When I got to my first prison, though, I got a whole new story.  In no uncertain terms I was told “women always seem to get that fucking self defence award, and they never should, because no woman can beat a man at it.”  I’ve also heard “why don’t you transfer to EIFW (Edmonton Institution for Women), because the IERT there is all female, and you could get on.”  No fucking kidding.  Thanks for the advice.  I was told on several occasions, “don’t bother trying to get onto the IERT, because you’re a woman, and you’ll never get in.”  Or “I’m just trying to save you the disappointment.”  Hmm.  Discouraging, but unfortunately, I feel it’s true.  The more I meet the members of the IERT, the more I feel like a lone female on an NFL version of Survivor.  To get onto the team, you must be voted unanimously by the all-male members of the team.  Not one person can vote no.  What are the odds of that, do you think?  That in the boys club of SWAT, where a woman gets little respect as it is, will I ever get on the team, even though I scored better than most of them in my training?  Well, I’ll tell you this.  Only one woman in over 125 years of this prison’s history has ever been on the IERT.  And guess what, when you ask about that, you hear “she was just trying to make a statement.”  Gee, I’ve never heard that before.  I’ve also heard “Oh fucking Dana*?  Have you seen her, she’s not a fucking woman.”  Oh right, she has short hair and doesn’t fit the “gender norm” of what a good looking woman is, I guess.  When I met her it was clear to me that she was female.  She’s even heterosexual! I guess I’m just more perceptive than most.

 

What I’m hearing is in this career I’m set up to fail,

That I’m just not the right kind of person for the job,

What I’m hearing is that I’m a little bit too frail,

Just a little bit too FEMALE.

 

My Unit Manager talks like a trucker because she thinks that it makes her fit in with the boys.  Little does she know they hate her because she apparently “sucked her way to the top”, and didn’t earn it because she didn’t spend enough time on the floor working with inmates (I guess they forgot women go to administration).  Serves her right for working hard.  They don’t respect her, and never will, unless she shows up one day male. Did I like her? Not really. But I know exactly why she acts the way she does. Survival. I was a good employee. Great performance reviews. Well liked by most of my peers (some were not cool about my sexuality – to each their own). I worked hard. Was on the union to protect my officer brothers and sisters from poor management practices. I can tell you right now, however, that I can count my written commendations on one hand, but I can write a sexually harassing comment, behaviour, or harassing abuse of power for every single week I was a Correctional Officer. And that is being conservative. I was propositioned constantly. “Let’s have a threesome with your girlfriend” was a common gem. Calls in the middle of the night from my “brothers” and “friends” wanting to come over for a hook up, regardless of my relationship status or theirs. Requests for me to reveal my sexual proclivities, from both fellow officers and management. I could write a book with all the lesbian related slang words I heard (in 10 years of Corrections, I NEVER once was called anything untoward about my sexuality  by an inmate, I might add, and all my inmates are male). For the most part that shit all just runs off my back. It’s not acceptable, though, and no one should have to listen to it. You see my pictures here; I’m not the prom queen, either. I am sure the pretty girls got it much, much worse.

 

What they’re saying is this is an equal opportunity employer.
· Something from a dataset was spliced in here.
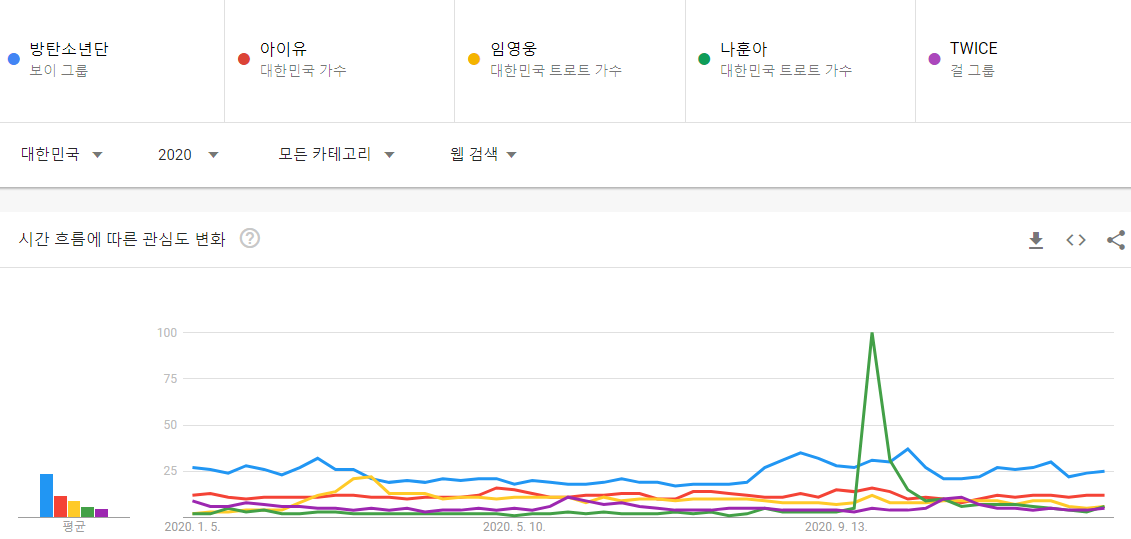Click the green dot beside 나훈아

(x=704, y=59)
What I’m hearing is that because I’m 5’5″, 130 pounds, and a C cup,

I’m just not quite good enough.

What I’m hearing is that if I was 5’5″, 127 pounds, 3 ounces (minus 3 lbs of breast, add 3 ounces of cock),

Welcome to the club; you’re made of the right stuff!

 

My career as I anticipated was over before it even started.

 

I’ve heard so many reasons why I shouldn’t be working here I can’t even remember them all.  All because I’m XX and not XY.  Or not enough XY to make the cut.  I have short hair and I’m confident.  But that just makes me different and odd.  It makes me not fit in.  I need to either grow my hair out or start packing.  Or pack up.  One of those.  Go into parole like I’m destined.

 

As you can see, I am genderfucked.  Too girl to be a boy, too boy to be a girl.  Never enough of anything to be a man.  I thought this was 2007, where gender didn’t matter anymore.

 

Gives Genderfuck a whole new definition, doesn’t it?

Me at Corp Training for Correctional Officer in 2006.

You know what, Gender?  Fuck you.

*Names changed.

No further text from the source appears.